━━━ DOCUMENT SECTION ━━━

By Dorrin Akbari
SACRAMENTO, CA – Over the vehement objections Monday of a deputy district attorney here in Sacramento County Superior Court—even after he learned a defendant’s continuance request was to bury his stillborn child—Judge Timothy Frawley agreed to delay sentencing for 30 days to allow Joseph Arceneaux to make funeral arrangements for his baby.
Deputy District Attorney Mark Ott was noticeably irritated by the request, having previously granted Arceneaux a three-month continuance for the birth of the baby on the condition that sentencing would be finalized Monday.
DDA Ott’s irritation stemmed from his belief that the defendant planned to continue putting off his case with more “excuses” since the granting of the first continuance.
“I had told [Arceneaux] I’m going to [grant the earlier continuance], but that’s going to be the drop-dead date. There’s not going to be any more excuses because what’s going to happen is that child is going to be born and there’s going to be some medical intervention or something,” said Ott.
Ott, at this point in court, did not yet know that the baby was stillborn.
Making it clear that his opposition to the continuance was a matter of principle, an exasperated Ott said, “I’m forced to be the hard guy, but the fact of the matter is that I told the defense the only way that I would agree to that three-month continuance was if the case was going to be sentenced today.”
Arceneaux, who had remained silent throughout Ott’s argument, hesitantly asked the judge if he could be allowed to speak.

━━━

### EXERCISE REQUIREMENTS
Continue the court report above on the sentencing continuance, starting right after its last sentence.

━━━ GIVEN DATA ━━━

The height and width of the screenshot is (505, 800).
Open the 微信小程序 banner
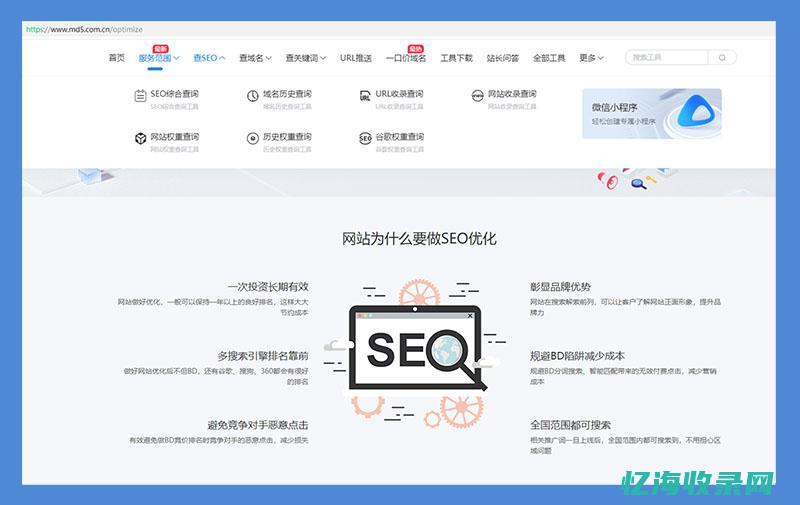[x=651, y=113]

━━━
━━━ GIVEN DATA ━━━

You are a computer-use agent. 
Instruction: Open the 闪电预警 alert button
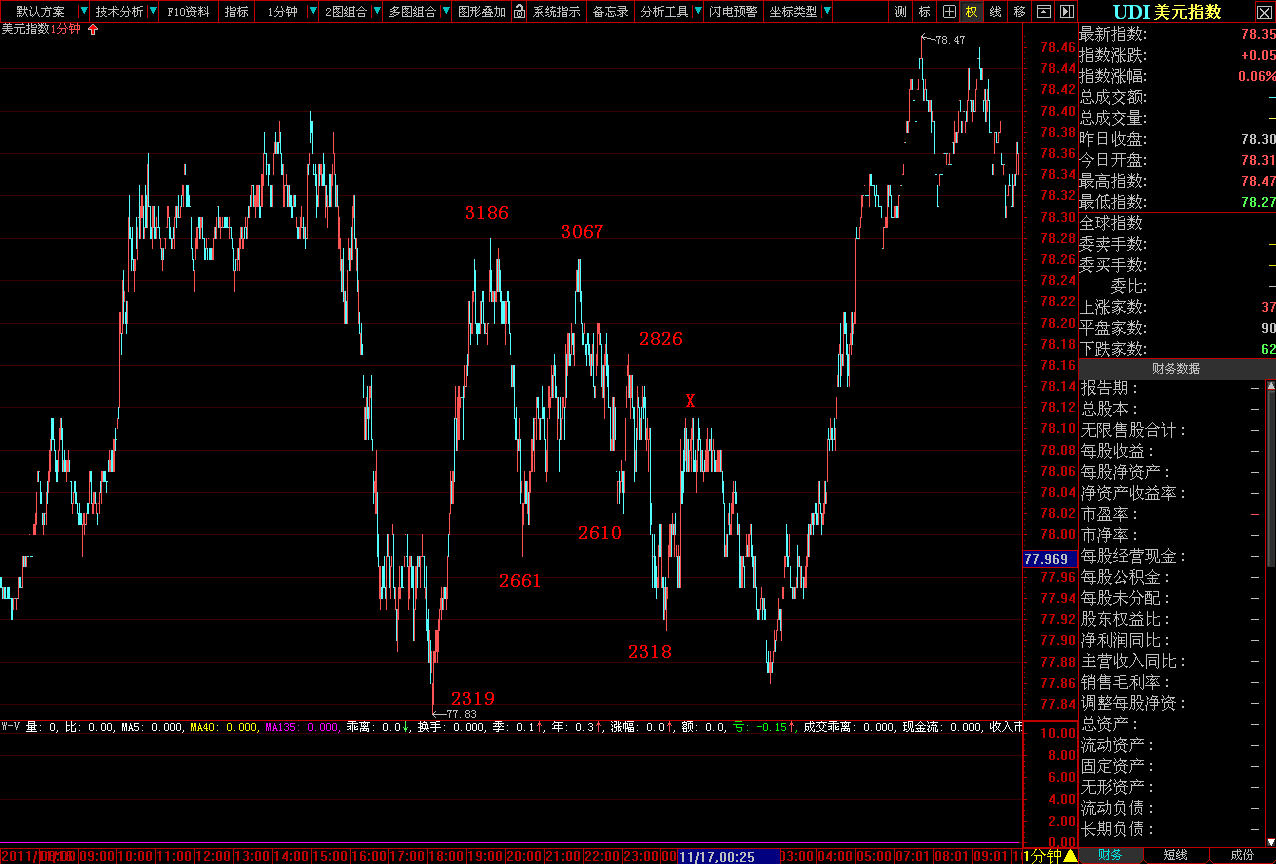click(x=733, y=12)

━━━

### ANSWER BOX
“I’m sorry to interrupt, your Honor. My daughter was supposed to be born. She was stillborn. The most I’m asking for is a month so that we can make funeral arrangements and lay her to rest,” he said quietly.
As a somber silence overtook the courtroom, it became apparent that neither Judge Frawley nor DDA Ott had been aware of the precise reason for the continuance request.
“Does that move you, Mr. Ott?” asked Judge Frawley earnestly.
But, with only the slightest indication of a change in tone since his initial argument, Ott replied, “Unfortunately, I’ve planned for many funerals in my lifetime. It doesn’t take two weeks.”
“I just lost my grandfather. We just had the funeral. It’s just one thing after another,” said defendant Arceneaux, seeking sympathy from the DDA.
Arceneaux’s attempt to elicit compassion from Ott seemed to go for naught, with the DDA noting, “It’s always one thing after another. It’s what we do at this job.”
Assistant Public Defenders Jessie Morris and Naomi Coady both appeared on behalf of the defendant to petition the court to grant Arceneaux’s second continuance request.
APD Morris’s appearance was solely in relation to the continuance request, which he had submitted. Arceneaux’s primary counsel, Coady, was present in anticipation of judgment and sentencing should the defense’s request be denied.
PD Morris, who had a personal relationship with the defendant’s grandfather, stepped in: “Your Honor, the child’s body is still at the hospital. She hasn’t been moved to a funeral home yet. When we talk about arrangements—they have to be made.”
Having heard from both parties, Judge Frawley granted the defense’s request for a 30-day continuance “despite reservations and over Mr. Ott’s well-stated protest.”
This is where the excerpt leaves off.